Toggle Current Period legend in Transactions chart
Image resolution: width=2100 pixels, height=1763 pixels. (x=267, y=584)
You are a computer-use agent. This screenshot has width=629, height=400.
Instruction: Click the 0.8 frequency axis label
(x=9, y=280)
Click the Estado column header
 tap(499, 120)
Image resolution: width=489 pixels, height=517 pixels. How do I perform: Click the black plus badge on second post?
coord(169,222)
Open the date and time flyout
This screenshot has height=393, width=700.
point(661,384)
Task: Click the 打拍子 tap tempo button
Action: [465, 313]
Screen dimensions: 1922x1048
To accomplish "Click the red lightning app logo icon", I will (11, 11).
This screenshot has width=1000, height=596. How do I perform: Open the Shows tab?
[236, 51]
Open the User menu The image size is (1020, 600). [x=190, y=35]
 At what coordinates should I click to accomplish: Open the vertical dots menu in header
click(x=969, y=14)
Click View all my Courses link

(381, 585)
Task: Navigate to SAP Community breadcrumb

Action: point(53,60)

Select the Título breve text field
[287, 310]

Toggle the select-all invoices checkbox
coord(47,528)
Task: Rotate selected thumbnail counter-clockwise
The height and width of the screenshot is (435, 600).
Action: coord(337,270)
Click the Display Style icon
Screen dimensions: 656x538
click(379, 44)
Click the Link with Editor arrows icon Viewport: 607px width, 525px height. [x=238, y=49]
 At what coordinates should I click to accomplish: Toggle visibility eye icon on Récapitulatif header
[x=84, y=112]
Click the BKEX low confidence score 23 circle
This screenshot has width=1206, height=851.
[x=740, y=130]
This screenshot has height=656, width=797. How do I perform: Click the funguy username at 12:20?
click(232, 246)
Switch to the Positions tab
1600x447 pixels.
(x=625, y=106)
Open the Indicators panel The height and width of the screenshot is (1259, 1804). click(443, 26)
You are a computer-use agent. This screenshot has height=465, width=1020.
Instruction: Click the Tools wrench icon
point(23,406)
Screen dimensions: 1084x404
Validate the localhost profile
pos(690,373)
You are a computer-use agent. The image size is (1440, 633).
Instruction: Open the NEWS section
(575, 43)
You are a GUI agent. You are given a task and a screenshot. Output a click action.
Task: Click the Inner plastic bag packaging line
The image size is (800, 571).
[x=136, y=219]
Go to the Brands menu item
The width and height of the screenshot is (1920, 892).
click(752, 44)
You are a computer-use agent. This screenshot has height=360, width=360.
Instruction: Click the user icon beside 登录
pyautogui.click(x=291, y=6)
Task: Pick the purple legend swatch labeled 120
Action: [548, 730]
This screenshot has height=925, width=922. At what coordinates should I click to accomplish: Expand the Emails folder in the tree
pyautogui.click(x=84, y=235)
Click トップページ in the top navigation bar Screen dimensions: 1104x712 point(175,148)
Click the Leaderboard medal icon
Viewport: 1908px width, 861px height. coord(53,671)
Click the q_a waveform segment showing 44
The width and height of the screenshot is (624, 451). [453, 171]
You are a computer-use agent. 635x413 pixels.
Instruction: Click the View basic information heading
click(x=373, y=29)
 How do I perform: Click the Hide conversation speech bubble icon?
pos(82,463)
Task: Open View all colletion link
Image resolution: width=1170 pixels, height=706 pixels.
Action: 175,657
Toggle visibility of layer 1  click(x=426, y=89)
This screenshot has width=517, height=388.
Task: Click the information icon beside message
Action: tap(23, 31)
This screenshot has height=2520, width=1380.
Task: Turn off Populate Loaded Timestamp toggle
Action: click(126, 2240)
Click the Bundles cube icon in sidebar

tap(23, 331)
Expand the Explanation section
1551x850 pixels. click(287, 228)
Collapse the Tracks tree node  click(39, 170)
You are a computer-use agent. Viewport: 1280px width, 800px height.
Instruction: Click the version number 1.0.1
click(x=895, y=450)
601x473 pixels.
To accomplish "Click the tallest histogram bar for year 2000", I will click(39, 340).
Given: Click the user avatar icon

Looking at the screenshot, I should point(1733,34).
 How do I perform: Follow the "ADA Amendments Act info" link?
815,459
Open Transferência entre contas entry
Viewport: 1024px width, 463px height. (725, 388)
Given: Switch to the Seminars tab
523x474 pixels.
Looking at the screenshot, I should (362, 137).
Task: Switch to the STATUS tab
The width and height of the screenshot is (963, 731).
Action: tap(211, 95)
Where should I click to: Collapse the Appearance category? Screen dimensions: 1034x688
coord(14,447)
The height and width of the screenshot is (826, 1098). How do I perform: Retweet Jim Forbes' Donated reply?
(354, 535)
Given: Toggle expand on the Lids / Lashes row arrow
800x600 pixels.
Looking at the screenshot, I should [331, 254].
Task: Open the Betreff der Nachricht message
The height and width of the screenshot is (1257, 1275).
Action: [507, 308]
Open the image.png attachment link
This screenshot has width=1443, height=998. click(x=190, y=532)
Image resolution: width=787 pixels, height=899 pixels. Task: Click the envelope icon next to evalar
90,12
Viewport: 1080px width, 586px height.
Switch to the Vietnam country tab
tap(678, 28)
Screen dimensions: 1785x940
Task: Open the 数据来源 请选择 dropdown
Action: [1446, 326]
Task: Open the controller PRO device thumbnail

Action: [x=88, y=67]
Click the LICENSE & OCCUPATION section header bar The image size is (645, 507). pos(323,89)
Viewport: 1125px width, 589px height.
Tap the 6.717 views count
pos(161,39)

◇ ◇ ◇ ◇ ◇

◆ Directions ◆
The answer must be the full listing, repeated word for word.

◆ Written response ◆
Toggle Current Period legend in Transactions chart
Image resolution: width=2100 pixels, height=1763 pixels. (x=267, y=584)
You are a computer-use agent. This screenshot has width=629, height=400.
Instruction: Click the 0.8 frequency axis label
(x=9, y=280)
Click the Estado column header
 tap(499, 120)
Image resolution: width=489 pixels, height=517 pixels. How do I perform: Click the black plus badge on second post?
coord(169,222)
Open the date and time flyout
This screenshot has height=393, width=700.
point(661,384)
Task: Click the 打拍子 tap tempo button
Action: [465, 313]
Screen dimensions: 1922x1048
To accomplish "Click the red lightning app logo icon", I will (11, 11).
This screenshot has width=1000, height=596. How do I perform: Open the Shows tab?
[236, 51]
Open the User menu The image size is (1020, 600). [x=190, y=35]
 At what coordinates should I click to accomplish: Open the vertical dots menu in header
click(x=969, y=14)
Click View all my Courses link

(381, 585)
Task: Navigate to SAP Community breadcrumb

Action: point(53,60)

Select the Título breve text field
[287, 310]

Toggle the select-all invoices checkbox
coord(47,528)
Task: Rotate selected thumbnail counter-clockwise
The height and width of the screenshot is (435, 600).
Action: coord(337,270)
Click the Display Style icon
Screen dimensions: 656x538
click(379, 44)
Click the Link with Editor arrows icon Viewport: 607px width, 525px height. [x=238, y=49]
 At what coordinates should I click to accomplish: Toggle visibility eye icon on Récapitulatif header
[x=84, y=112]
Click the BKEX low confidence score 23 circle
This screenshot has width=1206, height=851.
[x=740, y=130]
This screenshot has height=656, width=797. How do I perform: Click the funguy username at 12:20?
click(232, 246)
Switch to the Positions tab
1600x447 pixels.
(x=625, y=106)
Open the Indicators panel The height and width of the screenshot is (1259, 1804). click(443, 26)
You are a computer-use agent. This screenshot has height=465, width=1020.
Instruction: Click the Tools wrench icon
point(23,406)
Screen dimensions: 1084x404
Validate the localhost profile
pos(690,373)
You are a computer-use agent. The image size is (1440, 633).
Instruction: Open the NEWS section
(575, 43)
You are a GUI agent. You are given a task and a screenshot. Output a click action.
Task: Click the Inner plastic bag packaging line
The image size is (800, 571).
[x=136, y=219]
Go to the Brands menu item
The width and height of the screenshot is (1920, 892).
click(752, 44)
You are a computer-use agent. This screenshot has height=360, width=360.
Instruction: Click the user icon beside 登录
pyautogui.click(x=291, y=6)
Task: Pick the purple legend swatch labeled 120
Action: [548, 730]
This screenshot has height=925, width=922. At what coordinates should I click to accomplish: Expand the Emails folder in the tree
pyautogui.click(x=84, y=235)
Click トップページ in the top navigation bar Screen dimensions: 1104x712 point(175,148)
Click the Leaderboard medal icon
Viewport: 1908px width, 861px height. coord(53,671)
Click the q_a waveform segment showing 44
The width and height of the screenshot is (624, 451). [453, 171]
You are a computer-use agent. 635x413 pixels.
Instruction: Click the View basic information heading
click(x=373, y=29)
 How do I perform: Click the Hide conversation speech bubble icon?
pos(82,463)
Task: Open View all colletion link
Image resolution: width=1170 pixels, height=706 pixels.
Action: 175,657
Toggle visibility of layer 1  click(x=426, y=89)
This screenshot has width=517, height=388.
Task: Click the information icon beside message
Action: tap(23, 31)
This screenshot has height=2520, width=1380.
Task: Turn off Populate Loaded Timestamp toggle
Action: click(126, 2240)
Click the Bundles cube icon in sidebar

tap(23, 331)
Expand the Explanation section
1551x850 pixels. click(287, 228)
Collapse the Tracks tree node  click(39, 170)
You are a computer-use agent. Viewport: 1280px width, 800px height.
Instruction: Click the version number 1.0.1
click(x=895, y=450)
601x473 pixels.
To accomplish "Click the tallest histogram bar for year 2000", I will click(39, 340).
Given: Click the user avatar icon

Looking at the screenshot, I should point(1733,34).
 How do I perform: Follow the "ADA Amendments Act info" link?
815,459
Open Transferência entre contas entry
Viewport: 1024px width, 463px height. (725, 388)
Given: Switch to the Seminars tab
523x474 pixels.
Looking at the screenshot, I should (362, 137).
Task: Switch to the STATUS tab
The width and height of the screenshot is (963, 731).
Action: tap(211, 95)
Where should I click to: Collapse the Appearance category? Screen dimensions: 1034x688
coord(14,447)
The height and width of the screenshot is (826, 1098). How do I perform: Retweet Jim Forbes' Donated reply?
(354, 535)
Given: Toggle expand on the Lids / Lashes row arrow
800x600 pixels.
Looking at the screenshot, I should [331, 254].
Task: Open the Betreff der Nachricht message
The height and width of the screenshot is (1257, 1275).
Action: [507, 308]
Open the image.png attachment link
This screenshot has width=1443, height=998. click(x=190, y=532)
Image resolution: width=787 pixels, height=899 pixels. Task: Click the envelope icon next to evalar
90,12
Viewport: 1080px width, 586px height.
Switch to the Vietnam country tab
tap(678, 28)
Screen dimensions: 1785x940
Task: Open the 数据来源 请选择 dropdown
Action: [1446, 326]
Task: Open the controller PRO device thumbnail

Action: [x=88, y=67]
Click the LICENSE & OCCUPATION section header bar The image size is (645, 507). pos(323,89)
Viewport: 1125px width, 589px height.
Tap the 6.717 views count
pos(161,39)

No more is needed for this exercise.